As Hurricane Matthew barreled in from the Atlantic threatening coastal cities with surging tides, Florida faced quite possibly the most dangerous storm in living memory. Though the hurricane was downgraded to a Category 3 one, people were still warned that they should not take the risk of staying back in their homes.

“The winds are ferocious right now,” Jeff Piotrowski, a 40-year-old storm chaser from Tulsa, Oklahoma told Reuters.

Evacuation orders were issued for areas covering at least three million residents and major cities like Jacksonville, Florida and Savannah, Georgia lay in the path of the terrible storm.

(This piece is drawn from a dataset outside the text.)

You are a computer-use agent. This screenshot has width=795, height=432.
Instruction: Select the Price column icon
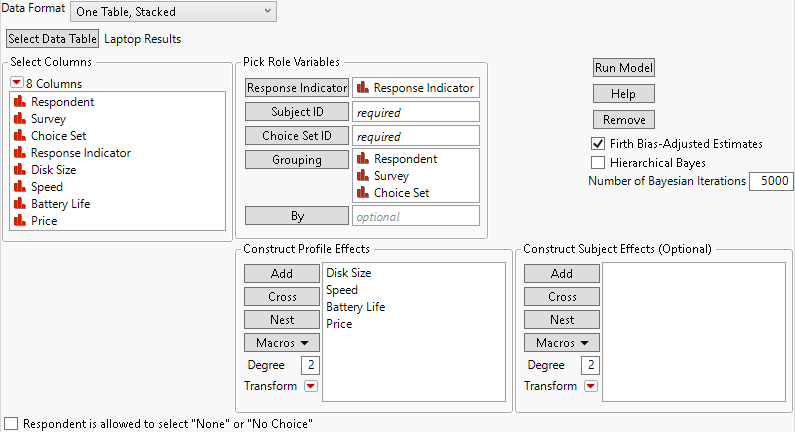pos(20,221)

Daytona Beach imposed a curfew that was to last until dawn tomorrow. As the first bouts of heavy rain and powerful gusts arrived at seafront resorts presaging the storm beyond, more than 90,000 homes and businesses in Florida had lost power.

Matthew has already battered Haiti, Jamaica, Cuba, the Dominican Republic and the Bahamas and US officials are taking no chances, warning that loss of life is a virtual certainty. “This storm is a monster,” declared Florida’s Governor Rick Scott. “I want everybody to survive this. We can rebuild homes. We can rebuild businesses… We can’t rebuild a life.”